La relación de fuerzas permite que las normas se suspendan siempre que sea necesario. Las vidas de las temporeras en Suiza están sujetas a un estado de excepción permanente

Un ejemplo de este tipo de mecanismo disciplinador se dio un día que un helicóptero pulverizó pesticidas directamente encima de nosotros. La ley suiza obliga a los empleadores a avisar a los equipos que viene el helicóptero, y ese día el jefe de nuestro equipo convino trasladarnos a una parcela cercana. Pero el helicóptero no llegaba y, una vez finalizado el trabajo en la parcela a la que habíamos siso trasladados, volvimos a aquella que se iba a pulverizar. Fue entonces cuando el helicóptero sobrevoló nuestra parcela. Se le hizo la higa al piloto y pocos instantes más tarde el empleado regresó, furioso, reclamando que el piloto tiene que estar muy concentrado y que, de todas formas, el cobre (del sulfato) es un elemento natural por lo que no hace daño.
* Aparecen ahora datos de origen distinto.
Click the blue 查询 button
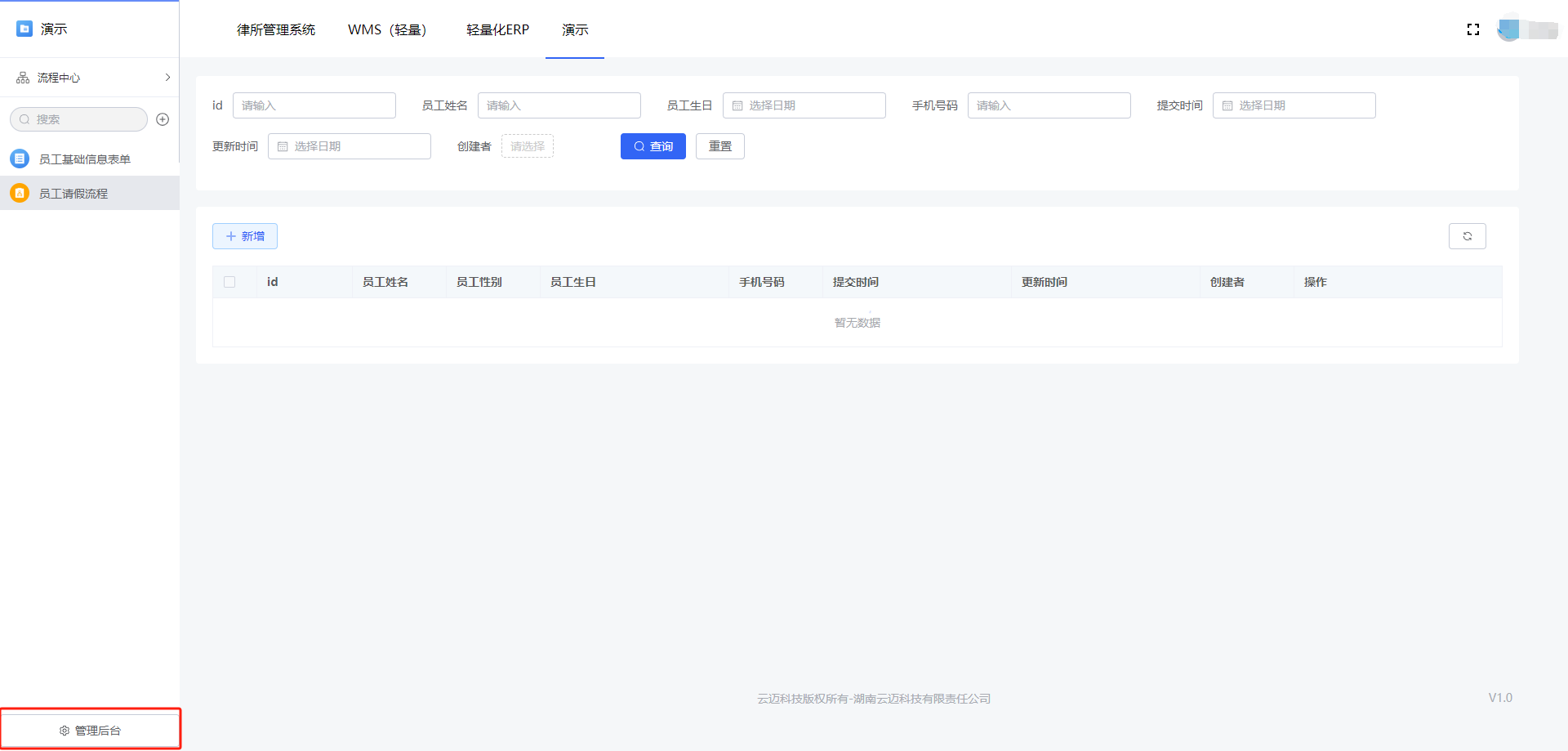(x=653, y=146)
En otra ocasión pasó con mi contrato: me entregaron un nuevo contrato, diciéndome que era igual que el anterior, pero al traducir su contenido verifiqué que me acortaban la duración. Le dije al jefe que sabía que, de todas maneras, me podían echar cuando quisieran, así que no entendía por qué no me lo decía a la cara. A lo que me respondió que, si no cambia nada, no tenía motivos para estar enfadado. Lo mismo sucedía con el “trabajo voluntario” de los días festivos: nadie está obligado a ir, pero quiénes prefieran descansar volverán pronto a su país.
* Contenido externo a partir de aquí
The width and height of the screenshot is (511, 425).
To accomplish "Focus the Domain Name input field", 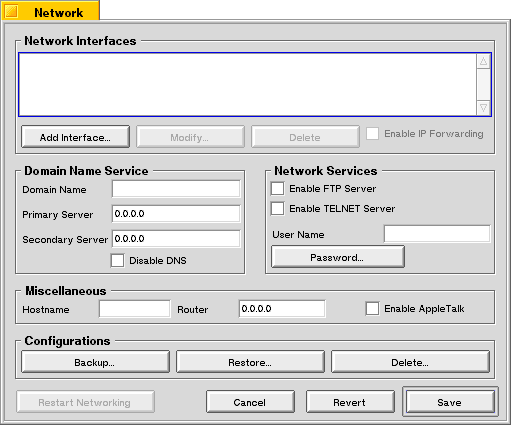I will [x=176, y=189].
En tanto que observador circunstancial del cotidiano de los inmigrantes en Suiza, no pude evitar sentir admiración por la actitud combativa de las compañeras que dependen fuertemente de este trabajo agrícola. Esta actitud, sin la cual es inconcebible crear vínculos de apoyo mutuo, fue por lo general alegre y positiva, a pesar del contexto sumamente hostil. Por supuesto, también se dieron breves instantes de enfrentamiento abierto, que exponían conflictos profundos y de largo aliento. Sin embargo, me sigue sorprendiendo la determinación con la que parte de las compañeras encontraban la energía para sobrellevar la dificultad. Tanto si era un día que les estaba yendo bien como en días en los que el trabajo estaba mal organizado, como hacia el final, cuando a todas nos costaba soportar el dolor, mantenían el sentido del humor para compartir su desagrado con las condiciones de trabajo. Me viene a la mente un colega macedonio con el que no podía comunicarme, siempre sonriente, incluso cuando tuvo que pillar la baja por la ciática. La única ocasión en la que le vi cabreado fue durante la vendimia, cuando intenté llevar dos cajas vacías y dejarle una. Nadie estaba presente para verlo, pero me alzó la voz hasta que la solté, y regresamos los dos para traer la última caja.

Al mismo tiempo, y para no idealizar la cultura obrera y campesina, faltaría matizar que esta adopta a menudos tintes racistas, homófobos y sexistas. Recordando a Khosravi, el sistema de migraciones incita a cada cual a volverse guardián de fronteras, a defenderlas contra quienes no pertenecen a la patria, a la nación, al territorio. Nuestros comportamientos alzan barreras a la unidad que permitiría cambiar la relación de fuerzas que mantiene a las poblaciones inmigrantes en situación de inferioridad. Y es que, en verdad, somos muchas y ejecutamos los trabajos que se reconocieron como esenciales durante un breve lapso de tiempo. Pero mientras no se superen estas divisiones, seguirán siendo escasas las oportunidades para darle la vuelta a la tortilla.